> **Source material**:
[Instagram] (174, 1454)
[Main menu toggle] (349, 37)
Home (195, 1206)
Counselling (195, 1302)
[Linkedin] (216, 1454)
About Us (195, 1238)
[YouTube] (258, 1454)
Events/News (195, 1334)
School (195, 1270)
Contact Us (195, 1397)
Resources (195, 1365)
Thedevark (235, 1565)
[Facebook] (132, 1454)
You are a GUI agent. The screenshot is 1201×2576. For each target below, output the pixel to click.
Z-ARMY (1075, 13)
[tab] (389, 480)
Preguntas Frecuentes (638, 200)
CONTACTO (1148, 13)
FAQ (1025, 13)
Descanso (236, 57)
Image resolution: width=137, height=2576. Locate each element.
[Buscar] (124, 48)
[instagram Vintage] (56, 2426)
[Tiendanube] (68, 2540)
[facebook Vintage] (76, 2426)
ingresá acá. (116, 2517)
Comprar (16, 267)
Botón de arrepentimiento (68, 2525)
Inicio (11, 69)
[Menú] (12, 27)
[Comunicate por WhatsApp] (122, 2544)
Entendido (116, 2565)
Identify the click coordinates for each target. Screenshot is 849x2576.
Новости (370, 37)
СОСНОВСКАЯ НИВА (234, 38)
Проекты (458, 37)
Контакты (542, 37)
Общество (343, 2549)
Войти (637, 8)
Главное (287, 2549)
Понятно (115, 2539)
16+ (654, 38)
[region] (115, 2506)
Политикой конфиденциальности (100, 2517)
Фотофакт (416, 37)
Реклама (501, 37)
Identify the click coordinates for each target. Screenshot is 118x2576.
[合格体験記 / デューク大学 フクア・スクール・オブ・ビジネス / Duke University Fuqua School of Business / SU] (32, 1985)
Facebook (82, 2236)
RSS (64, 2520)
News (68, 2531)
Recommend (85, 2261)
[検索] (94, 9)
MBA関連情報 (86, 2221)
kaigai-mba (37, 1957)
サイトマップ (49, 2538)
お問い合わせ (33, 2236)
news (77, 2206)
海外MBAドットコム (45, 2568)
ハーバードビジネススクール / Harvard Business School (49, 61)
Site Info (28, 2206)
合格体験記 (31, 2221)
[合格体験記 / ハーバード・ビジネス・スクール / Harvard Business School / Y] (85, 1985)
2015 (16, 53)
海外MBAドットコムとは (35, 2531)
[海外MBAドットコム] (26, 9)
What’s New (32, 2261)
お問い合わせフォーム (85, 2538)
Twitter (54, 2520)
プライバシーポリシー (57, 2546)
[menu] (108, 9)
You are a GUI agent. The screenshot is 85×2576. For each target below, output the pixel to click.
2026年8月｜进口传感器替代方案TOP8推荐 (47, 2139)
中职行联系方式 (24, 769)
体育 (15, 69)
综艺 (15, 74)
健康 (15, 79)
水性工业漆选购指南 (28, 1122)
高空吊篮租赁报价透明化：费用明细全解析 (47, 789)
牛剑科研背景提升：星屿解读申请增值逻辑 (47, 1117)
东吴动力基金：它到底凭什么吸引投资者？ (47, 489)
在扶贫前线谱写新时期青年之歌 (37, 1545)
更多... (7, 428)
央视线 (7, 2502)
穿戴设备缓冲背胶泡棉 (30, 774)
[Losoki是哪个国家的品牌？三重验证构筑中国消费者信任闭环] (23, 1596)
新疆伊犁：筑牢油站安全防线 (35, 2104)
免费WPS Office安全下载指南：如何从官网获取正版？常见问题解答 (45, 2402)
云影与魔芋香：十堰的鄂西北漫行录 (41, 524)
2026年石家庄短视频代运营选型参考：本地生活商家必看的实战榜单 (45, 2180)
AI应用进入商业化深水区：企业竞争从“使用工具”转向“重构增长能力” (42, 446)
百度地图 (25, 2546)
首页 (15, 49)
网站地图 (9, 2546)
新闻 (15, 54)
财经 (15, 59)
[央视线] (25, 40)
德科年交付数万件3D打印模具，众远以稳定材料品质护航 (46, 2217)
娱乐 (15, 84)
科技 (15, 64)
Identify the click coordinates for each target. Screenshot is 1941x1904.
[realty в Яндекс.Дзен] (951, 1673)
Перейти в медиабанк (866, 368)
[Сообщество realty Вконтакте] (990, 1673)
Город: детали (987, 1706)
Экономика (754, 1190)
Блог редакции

> **Assigned task**: Can you restate every record above word for word?

> **Task solution**:
[Instagram] (174, 1454)
[Main menu toggle] (349, 37)
Home (195, 1206)
Counselling (195, 1302)
[Linkedin] (216, 1454)
About Us (195, 1238)
[YouTube] (258, 1454)
Events/News (195, 1334)
School (195, 1270)
Contact Us (195, 1397)
Resources (195, 1365)
Thedevark (235, 1565)
[Facebook] (132, 1454)
You are a GUI agent. The screenshot is 1201×2576. For each target below, output the pixel to click.
Z-ARMY (1075, 13)
[tab] (389, 480)
Preguntas Frecuentes (638, 200)
CONTACTO (1148, 13)
FAQ (1025, 13)
Descanso (236, 57)
Image resolution: width=137, height=2576. Locate each element.
[Buscar] (124, 48)
[instagram Vintage] (56, 2426)
[Tiendanube] (68, 2540)
[facebook Vintage] (76, 2426)
ingresá acá. (116, 2517)
Comprar (16, 267)
Botón de arrepentimiento (68, 2525)
Inicio (11, 69)
[Menú] (12, 27)
[Comunicate por WhatsApp] (122, 2544)
Entendido (116, 2565)
Identify the click coordinates for each target. Screenshot is 849x2576.
Новости (370, 37)
СОСНОВСКАЯ НИВА (234, 38)
Проекты (458, 37)
Контакты (542, 37)
Общество (343, 2549)
Войти (637, 8)
Главное (287, 2549)
Понятно (115, 2539)
16+ (654, 38)
[region] (115, 2506)
Политикой конфиденциальности (100, 2517)
Фотофакт (416, 37)
Реклама (501, 37)
Identify the click coordinates for each target. Screenshot is 118x2576.
[合格体験記 / デューク大学 フクア・スクール・オブ・ビジネス / Duke University Fuqua School of Business / SU] (32, 1985)
Facebook (82, 2236)
RSS (64, 2520)
News (68, 2531)
Recommend (85, 2261)
[検索] (94, 9)
MBA関連情報 (86, 2221)
kaigai-mba (37, 1957)
サイトマップ (49, 2538)
お問い合わせ (33, 2236)
news (77, 2206)
海外MBAドットコム (45, 2568)
ハーバードビジネススクール / Harvard Business School (49, 61)
Site Info (28, 2206)
合格体験記 (31, 2221)
[合格体験記 / ハーバード・ビジネス・スクール / Harvard Business School / Y] (85, 1985)
2015 (16, 53)
海外MBAドットコムとは (35, 2531)
[海外MBAドットコム] (26, 9)
What’s New (32, 2261)
お問い合わせフォーム (85, 2538)
Twitter (54, 2520)
プライバシーポリシー (57, 2546)
[menu] (108, 9)
You are a GUI agent. The screenshot is 85×2576. For each target below, output the pixel to click.
2026年8月｜进口传感器替代方案TOP8推荐 (47, 2139)
中职行联系方式 (24, 769)
体育 (15, 69)
综艺 (15, 74)
健康 (15, 79)
水性工业漆选购指南 (28, 1122)
高空吊篮租赁报价透明化：费用明细全解析 (47, 789)
牛剑科研背景提升：星屿解读申请增值逻辑 (47, 1117)
东吴动力基金：它到底凭什么吸引投资者？ (47, 489)
在扶贫前线谱写新时期青年之歌 (37, 1545)
更多... (7, 428)
央视线 (7, 2502)
穿戴设备缓冲背胶泡棉 (30, 774)
[Losoki是哪个国家的品牌？三重验证构筑中国消费者信任闭环] (23, 1596)
新疆伊犁：筑牢油站安全防线 (35, 2104)
免费WPS Office安全下载指南：如何从官网获取正版？常见问题解答 (45, 2402)
云影与魔芋香：十堰的鄂西北漫行录 (41, 524)
2026年石家庄短视频代运营选型参考：本地生活商家必看的实战榜单 (45, 2180)
AI应用进入商业化深水区：企业竞争从“使用工具”转向“重构增长能力” (42, 446)
百度地图 (25, 2546)
首页 (15, 49)
网站地图 (9, 2546)
新闻 (15, 54)
财经 (15, 59)
[央视线] (25, 40)
德科年交付数万件3D打印模具，众远以稳定材料品质护航 (46, 2217)
娱乐 (15, 84)
科技 (15, 64)
Identify the click coordinates for each target. Screenshot is 1941x1904.
[realty в Яндекс.Дзен] (951, 1673)
Перейти в медиабанк (866, 368)
[Сообщество realty Вконтакте] (990, 1673)
Город: детали (987, 1706)
Экономика (754, 1190)
Блог редакции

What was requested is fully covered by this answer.